Anamora Morawetz describe la casa y la cuadra y el barrio; y en ellos reverbera el mundo. La memoria no desfallece, y recupera el silogismo. La historia de Dodó es íntima, pero abarcativa; de ritmo sostenido y musical. La voz narrativa es aparentemente confesional, pero la inclusión de diversos puntos de vista (diarios personales, cartas, secuencias oníricas, diálogos) habilita la multi-referencialidad, y el retorno (aparentemente de soslayo, pero no) a una época dolorosa de nuestro país.
…»es un pasillo por donde va y viene la genealogía. Cada lector podría reconocerse en algún personaje; o en alguna zona de ellos. Y el excluido está más presente que cualquiera».

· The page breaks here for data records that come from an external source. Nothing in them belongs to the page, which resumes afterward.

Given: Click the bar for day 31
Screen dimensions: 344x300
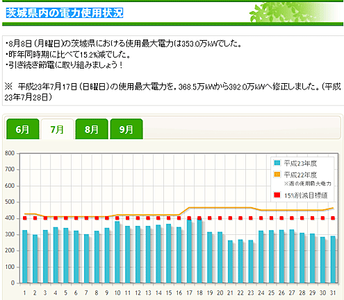Looking at the screenshot, I should tap(333, 260).
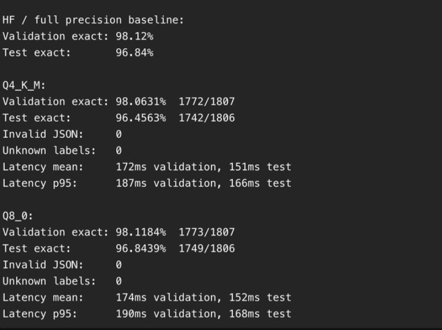The width and height of the screenshot is (442, 330).
Task: Click the baseline test exact value 96.84%
Action: coord(134,52)

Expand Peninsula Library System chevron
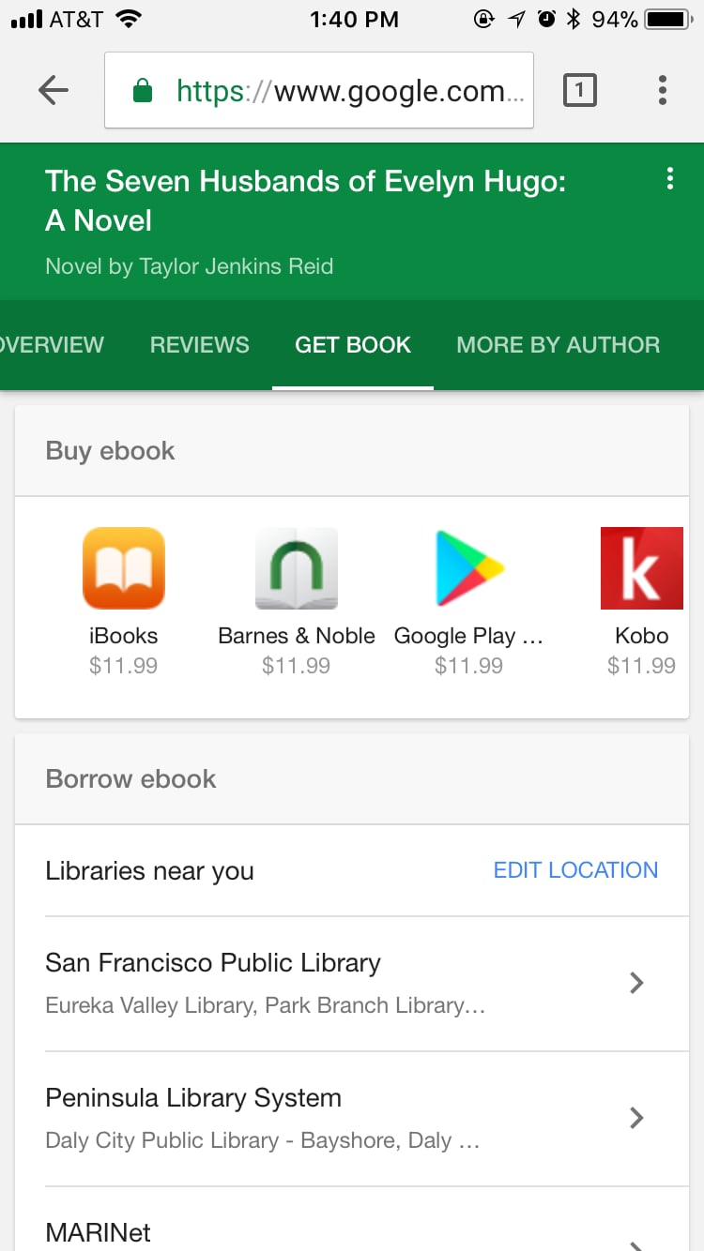[x=636, y=1118]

La autora cuenta con la soltura de la oralidad; pero también con la exhaustiva meticulosidad de una escritura autónoma y decididamente personal. Su texto es evocativo, puntiagudo, certero, costumbrista. Satinado y sensual. Hasta cruel. La anagnórisis llega o no llega. Se supone o se sospecha. Pero la autora calla. No define, no cierra las posibles lecturas, no juzga. Permanece en latencia, en la sabia serenidad de un observador. Aunque elija para su personaje central una voz en primera persona. Hallazgo que permite adivinar la emocionalidad que suscribe.

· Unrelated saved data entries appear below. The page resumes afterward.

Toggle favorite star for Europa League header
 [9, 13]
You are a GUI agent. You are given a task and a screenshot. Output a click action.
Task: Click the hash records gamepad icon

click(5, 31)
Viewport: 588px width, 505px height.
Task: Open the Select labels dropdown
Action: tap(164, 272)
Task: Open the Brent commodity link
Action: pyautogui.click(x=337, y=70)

«Estoy en el sótano de la casa de la calle Arcos. Sobre el barril de vino está parada una mujer, espantapájaros. De las manos le cuelgan hilos. De uno de ellos estoy atada yo», dice la protagonista. Que los suelte, que los suelte, deseamos. Y eso queda por saberse. Es parte del secreto. La textura del relato se sostiene en su cañamazo. Crece poéticamente si es necesario. Ha de bordar el nombre. Ha de resignificar las ausencias, tal vez.